Juízes de verdade não participam de comícios como a visita do grupo de advogados; só falam nos autos, e não se reúnem com uma das partes da causa que está sob a sua apreciação judicial
(J.R. Guzzo, publicado no jornal O Estado de S. Paulo em 27 de julho de 2022)
O ministro Edson Fachin, do STF, ocupa neste momento o cargo de presidente do TSE, o serviço que controla as eleições e a contagem de votos no Brasil — uma função que exige a mais óbvia imparcialidade por parte de quem a exerce, sobretudo em momentos, como hoje, em que há uma discussão pública e esquentada sobre a segurança do sistema eleitoral brasileiro. Não é suficiente, aí, a conduta correta: os eleitores terão de acreditar, com 100% de certeza, que ela é realmente correta, e que os árbitros do jogo não favorecem, nem hostilizam, nenhum dos lados que estão em campo. Eis aí o começo, o meio e o fim do problema que existe com o ministro Fachin: ele faz, com os seus atos de função, o maior esforço possível para dar a impressão de que não é imparcial.
Fachin foi advogado do MST, uma organização extremista de esquerda que defende abertamente a prática de crimes — invasão de propriedade, violência física contra pessoas, destruição de bens e outros tantos. Foi militante da campanha eleitoral de Dilma Rousseff, de quem recebeu sua cadeira no STF. Tomou uma das mais extravagantes decisões da história da Justiça brasileira — ao anular, sem nenhuma menção a provas ou à culpa do réu, as quatro ações penais contra o ex-presidente Lula, inclusive a sua condenação pelos crimes de corrupção e lavagem de dinheiro, em três instâncias e por nove magistrados diferentes. Foi essa decisão, e unicamente ela, que tornou possível a candidatura de Lula nestas eleições.

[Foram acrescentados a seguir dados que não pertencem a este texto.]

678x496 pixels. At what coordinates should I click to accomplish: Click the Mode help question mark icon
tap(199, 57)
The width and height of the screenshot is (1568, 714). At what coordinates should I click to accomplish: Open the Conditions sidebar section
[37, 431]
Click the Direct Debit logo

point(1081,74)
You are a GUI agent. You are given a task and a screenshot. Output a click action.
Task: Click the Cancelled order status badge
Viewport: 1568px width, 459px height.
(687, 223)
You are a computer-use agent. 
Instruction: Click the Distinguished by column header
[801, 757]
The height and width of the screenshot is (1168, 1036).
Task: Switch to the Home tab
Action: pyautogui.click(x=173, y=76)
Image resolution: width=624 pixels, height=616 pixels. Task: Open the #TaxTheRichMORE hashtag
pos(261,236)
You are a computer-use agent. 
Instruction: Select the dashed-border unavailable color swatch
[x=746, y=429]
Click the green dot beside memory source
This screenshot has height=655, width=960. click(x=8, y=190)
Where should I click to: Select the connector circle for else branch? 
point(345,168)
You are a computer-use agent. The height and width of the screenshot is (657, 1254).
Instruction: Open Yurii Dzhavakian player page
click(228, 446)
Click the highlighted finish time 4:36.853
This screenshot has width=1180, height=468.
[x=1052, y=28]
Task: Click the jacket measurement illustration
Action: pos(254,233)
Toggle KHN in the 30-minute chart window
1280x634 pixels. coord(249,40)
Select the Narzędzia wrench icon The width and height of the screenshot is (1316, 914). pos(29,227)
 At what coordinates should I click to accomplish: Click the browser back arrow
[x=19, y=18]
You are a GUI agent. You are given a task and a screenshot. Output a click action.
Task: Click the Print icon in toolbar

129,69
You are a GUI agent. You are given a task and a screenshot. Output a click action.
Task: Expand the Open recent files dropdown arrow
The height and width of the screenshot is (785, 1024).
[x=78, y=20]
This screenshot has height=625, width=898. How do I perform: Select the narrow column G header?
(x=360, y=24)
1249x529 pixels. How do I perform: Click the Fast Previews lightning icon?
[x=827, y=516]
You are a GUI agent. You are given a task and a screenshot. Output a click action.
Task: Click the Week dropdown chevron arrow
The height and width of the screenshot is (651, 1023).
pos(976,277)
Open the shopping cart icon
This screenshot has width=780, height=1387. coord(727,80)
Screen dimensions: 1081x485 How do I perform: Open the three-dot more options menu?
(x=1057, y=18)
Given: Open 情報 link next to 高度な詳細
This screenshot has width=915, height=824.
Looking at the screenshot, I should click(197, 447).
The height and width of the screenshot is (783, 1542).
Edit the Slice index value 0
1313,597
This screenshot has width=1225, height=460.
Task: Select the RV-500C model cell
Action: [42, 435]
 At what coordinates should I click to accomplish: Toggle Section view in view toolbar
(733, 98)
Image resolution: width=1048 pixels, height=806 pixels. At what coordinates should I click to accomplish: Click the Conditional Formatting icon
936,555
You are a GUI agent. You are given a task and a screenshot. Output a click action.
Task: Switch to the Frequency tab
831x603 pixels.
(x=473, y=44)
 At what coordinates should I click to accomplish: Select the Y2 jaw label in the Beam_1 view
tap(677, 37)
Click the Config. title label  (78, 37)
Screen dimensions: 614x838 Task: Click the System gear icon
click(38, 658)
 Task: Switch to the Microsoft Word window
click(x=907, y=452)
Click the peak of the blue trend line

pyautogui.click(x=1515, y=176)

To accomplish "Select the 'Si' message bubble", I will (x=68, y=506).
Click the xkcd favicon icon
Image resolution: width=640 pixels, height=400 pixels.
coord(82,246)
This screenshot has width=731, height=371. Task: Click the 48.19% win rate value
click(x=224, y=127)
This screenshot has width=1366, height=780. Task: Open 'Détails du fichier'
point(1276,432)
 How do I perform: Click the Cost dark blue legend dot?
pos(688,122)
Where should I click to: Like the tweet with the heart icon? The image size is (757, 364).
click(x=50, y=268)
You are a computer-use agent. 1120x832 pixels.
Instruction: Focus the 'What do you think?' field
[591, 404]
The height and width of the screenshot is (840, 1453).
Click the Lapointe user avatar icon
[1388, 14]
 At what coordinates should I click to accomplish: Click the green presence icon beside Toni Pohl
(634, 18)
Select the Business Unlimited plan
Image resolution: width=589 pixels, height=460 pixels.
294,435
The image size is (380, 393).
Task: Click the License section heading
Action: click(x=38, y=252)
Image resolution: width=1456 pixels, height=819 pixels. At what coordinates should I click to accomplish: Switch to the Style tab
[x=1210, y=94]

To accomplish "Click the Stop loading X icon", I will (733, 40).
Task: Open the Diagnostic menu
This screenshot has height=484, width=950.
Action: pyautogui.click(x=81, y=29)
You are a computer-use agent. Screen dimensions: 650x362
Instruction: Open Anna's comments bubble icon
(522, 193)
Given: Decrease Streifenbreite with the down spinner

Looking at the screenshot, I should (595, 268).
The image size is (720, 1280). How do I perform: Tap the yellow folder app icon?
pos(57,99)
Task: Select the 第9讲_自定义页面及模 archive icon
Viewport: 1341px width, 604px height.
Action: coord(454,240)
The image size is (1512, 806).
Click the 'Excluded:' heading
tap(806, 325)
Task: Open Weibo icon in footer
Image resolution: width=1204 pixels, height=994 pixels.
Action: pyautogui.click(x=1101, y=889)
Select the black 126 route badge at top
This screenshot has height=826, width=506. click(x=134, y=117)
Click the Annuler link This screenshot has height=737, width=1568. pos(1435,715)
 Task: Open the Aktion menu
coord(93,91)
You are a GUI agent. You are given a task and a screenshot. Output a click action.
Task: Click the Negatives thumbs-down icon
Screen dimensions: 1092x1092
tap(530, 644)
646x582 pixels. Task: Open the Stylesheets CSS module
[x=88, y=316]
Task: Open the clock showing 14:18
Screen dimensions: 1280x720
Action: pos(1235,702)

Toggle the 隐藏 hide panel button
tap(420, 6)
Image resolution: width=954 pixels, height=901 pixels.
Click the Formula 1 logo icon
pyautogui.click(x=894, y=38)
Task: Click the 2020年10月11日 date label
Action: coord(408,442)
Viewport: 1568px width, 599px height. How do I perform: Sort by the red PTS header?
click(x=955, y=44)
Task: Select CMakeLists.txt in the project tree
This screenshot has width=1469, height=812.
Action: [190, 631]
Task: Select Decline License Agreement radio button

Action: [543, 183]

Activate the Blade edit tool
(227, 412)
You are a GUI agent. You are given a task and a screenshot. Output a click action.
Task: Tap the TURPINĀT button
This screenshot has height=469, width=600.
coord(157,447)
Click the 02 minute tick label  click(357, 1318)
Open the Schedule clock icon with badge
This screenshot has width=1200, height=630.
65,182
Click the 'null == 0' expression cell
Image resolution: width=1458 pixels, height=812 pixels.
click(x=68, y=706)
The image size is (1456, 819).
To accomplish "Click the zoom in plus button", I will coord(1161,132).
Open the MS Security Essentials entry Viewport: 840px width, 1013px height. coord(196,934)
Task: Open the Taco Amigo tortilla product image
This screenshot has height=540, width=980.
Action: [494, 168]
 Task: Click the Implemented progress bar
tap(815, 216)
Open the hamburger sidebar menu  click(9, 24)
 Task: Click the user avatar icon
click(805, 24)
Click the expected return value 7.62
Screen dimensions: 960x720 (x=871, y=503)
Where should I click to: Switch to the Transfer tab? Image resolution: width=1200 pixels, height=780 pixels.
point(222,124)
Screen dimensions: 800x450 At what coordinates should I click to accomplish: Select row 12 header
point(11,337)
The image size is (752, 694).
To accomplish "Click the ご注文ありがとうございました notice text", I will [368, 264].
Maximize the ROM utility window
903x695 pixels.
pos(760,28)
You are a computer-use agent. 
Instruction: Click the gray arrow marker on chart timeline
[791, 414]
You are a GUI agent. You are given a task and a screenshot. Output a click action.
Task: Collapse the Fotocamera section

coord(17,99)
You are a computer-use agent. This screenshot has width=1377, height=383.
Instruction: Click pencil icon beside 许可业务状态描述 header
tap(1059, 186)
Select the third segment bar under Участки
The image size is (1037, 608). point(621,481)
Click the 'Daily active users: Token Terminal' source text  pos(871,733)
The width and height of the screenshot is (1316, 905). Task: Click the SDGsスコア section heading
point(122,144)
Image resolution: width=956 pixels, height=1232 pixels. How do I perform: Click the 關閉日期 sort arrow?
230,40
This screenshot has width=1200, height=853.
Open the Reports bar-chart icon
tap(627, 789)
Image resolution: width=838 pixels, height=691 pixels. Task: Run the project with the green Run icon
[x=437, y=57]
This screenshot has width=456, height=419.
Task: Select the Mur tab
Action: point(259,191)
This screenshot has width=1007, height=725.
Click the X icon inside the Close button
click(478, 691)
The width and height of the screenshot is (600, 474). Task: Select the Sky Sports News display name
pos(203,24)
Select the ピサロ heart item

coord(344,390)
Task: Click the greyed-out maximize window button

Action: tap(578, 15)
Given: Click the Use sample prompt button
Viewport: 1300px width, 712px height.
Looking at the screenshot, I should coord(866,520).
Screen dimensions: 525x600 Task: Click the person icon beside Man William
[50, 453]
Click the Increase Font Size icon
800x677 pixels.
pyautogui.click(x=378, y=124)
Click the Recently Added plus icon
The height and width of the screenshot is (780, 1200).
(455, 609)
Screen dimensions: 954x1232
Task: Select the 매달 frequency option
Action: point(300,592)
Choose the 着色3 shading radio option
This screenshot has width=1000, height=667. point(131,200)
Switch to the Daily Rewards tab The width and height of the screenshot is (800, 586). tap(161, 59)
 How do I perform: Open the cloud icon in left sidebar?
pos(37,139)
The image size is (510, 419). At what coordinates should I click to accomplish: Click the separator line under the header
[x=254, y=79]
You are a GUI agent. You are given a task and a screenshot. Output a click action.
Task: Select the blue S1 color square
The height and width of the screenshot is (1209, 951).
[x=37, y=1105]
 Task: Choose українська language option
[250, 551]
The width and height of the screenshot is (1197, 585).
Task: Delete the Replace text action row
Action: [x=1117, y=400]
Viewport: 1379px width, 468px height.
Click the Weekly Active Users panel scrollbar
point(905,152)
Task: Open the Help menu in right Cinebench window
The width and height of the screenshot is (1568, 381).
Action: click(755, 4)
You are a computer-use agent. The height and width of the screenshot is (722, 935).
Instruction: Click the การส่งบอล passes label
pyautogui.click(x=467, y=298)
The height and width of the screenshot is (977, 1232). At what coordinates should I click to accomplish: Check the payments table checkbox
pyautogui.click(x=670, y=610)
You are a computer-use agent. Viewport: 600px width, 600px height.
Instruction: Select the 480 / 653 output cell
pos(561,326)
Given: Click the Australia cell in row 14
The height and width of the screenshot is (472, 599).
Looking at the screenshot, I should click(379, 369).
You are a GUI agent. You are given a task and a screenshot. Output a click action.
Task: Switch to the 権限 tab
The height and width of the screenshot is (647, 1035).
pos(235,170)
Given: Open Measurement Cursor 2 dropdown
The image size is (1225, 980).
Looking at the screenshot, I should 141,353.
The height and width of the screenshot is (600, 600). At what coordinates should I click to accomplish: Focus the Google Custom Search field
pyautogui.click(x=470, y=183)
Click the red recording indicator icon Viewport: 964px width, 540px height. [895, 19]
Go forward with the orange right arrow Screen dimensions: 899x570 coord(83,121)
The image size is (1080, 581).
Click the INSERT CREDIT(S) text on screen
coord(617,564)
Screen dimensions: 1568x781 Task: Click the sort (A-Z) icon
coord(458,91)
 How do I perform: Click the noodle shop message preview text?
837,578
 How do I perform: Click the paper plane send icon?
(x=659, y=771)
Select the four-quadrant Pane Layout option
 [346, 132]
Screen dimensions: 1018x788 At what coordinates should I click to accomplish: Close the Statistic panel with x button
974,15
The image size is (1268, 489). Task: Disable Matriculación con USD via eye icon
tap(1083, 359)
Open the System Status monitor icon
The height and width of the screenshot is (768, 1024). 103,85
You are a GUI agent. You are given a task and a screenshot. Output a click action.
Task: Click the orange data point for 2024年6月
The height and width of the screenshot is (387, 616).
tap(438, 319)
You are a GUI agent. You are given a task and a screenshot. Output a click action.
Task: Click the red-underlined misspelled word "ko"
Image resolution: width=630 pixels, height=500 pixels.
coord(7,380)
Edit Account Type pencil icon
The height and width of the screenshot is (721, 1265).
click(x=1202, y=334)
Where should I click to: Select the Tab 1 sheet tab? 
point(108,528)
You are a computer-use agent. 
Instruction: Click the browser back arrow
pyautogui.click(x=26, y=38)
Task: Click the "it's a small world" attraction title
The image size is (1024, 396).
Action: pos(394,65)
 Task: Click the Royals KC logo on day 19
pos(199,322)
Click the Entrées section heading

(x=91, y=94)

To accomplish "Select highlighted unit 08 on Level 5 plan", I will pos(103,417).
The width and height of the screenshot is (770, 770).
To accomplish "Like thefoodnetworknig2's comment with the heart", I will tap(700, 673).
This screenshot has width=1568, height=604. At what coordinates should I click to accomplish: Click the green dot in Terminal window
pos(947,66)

Com uma folha dessas, na verdade, Fachin deveria estar fazendo um duplo esforço par mostrar ao público que as suas inclinações políticas não terão nada a ver com a sua atuação nas eleições de outubro próximo. Mas ele está fazendo o exato contrário disso. Faz um duplo esforço, sim — só que esse esforço é para levar as pessoas a acreditarem que está apoiando Lula. Seu último manifesto de campanha foi receber em seu gabinete membros do grupo de advogados “Prerrogativas”, que milita ativamente a favor da candidatura do ex-presidente, com declarações públicas e dinheiro; já fizeram festa para ele, e um dos seus integrantes mais destacados é o autor da doutrina segundo a qual não vale a pena punir crimes que “já foram” cometidos. Ele se referia, ao enunciar esse princípio, aos crimes de Lula.
O ministro, na fala que fez a receber os advogados, disse que o TSE não vai tolerar o “negacionismo eleitoral”; como o único negacionista que há no Brasil, segundo a pregação maciça dos seus adversários, é o presidente da República, ficou claro de que lado está o chefe atual do TSE na campanha pela presidência. Fachin disse que não se abala diante das “ameaças e intimidações” e declarou ser um “juiz”. Juízes de verdade não participam de comícios como a visita do grupo de advogados; só falam nos autos, e não se reúnem com uma das partes da causa que está sob a sua apreciação judicial. É o oposto do que o ministro está fazendo.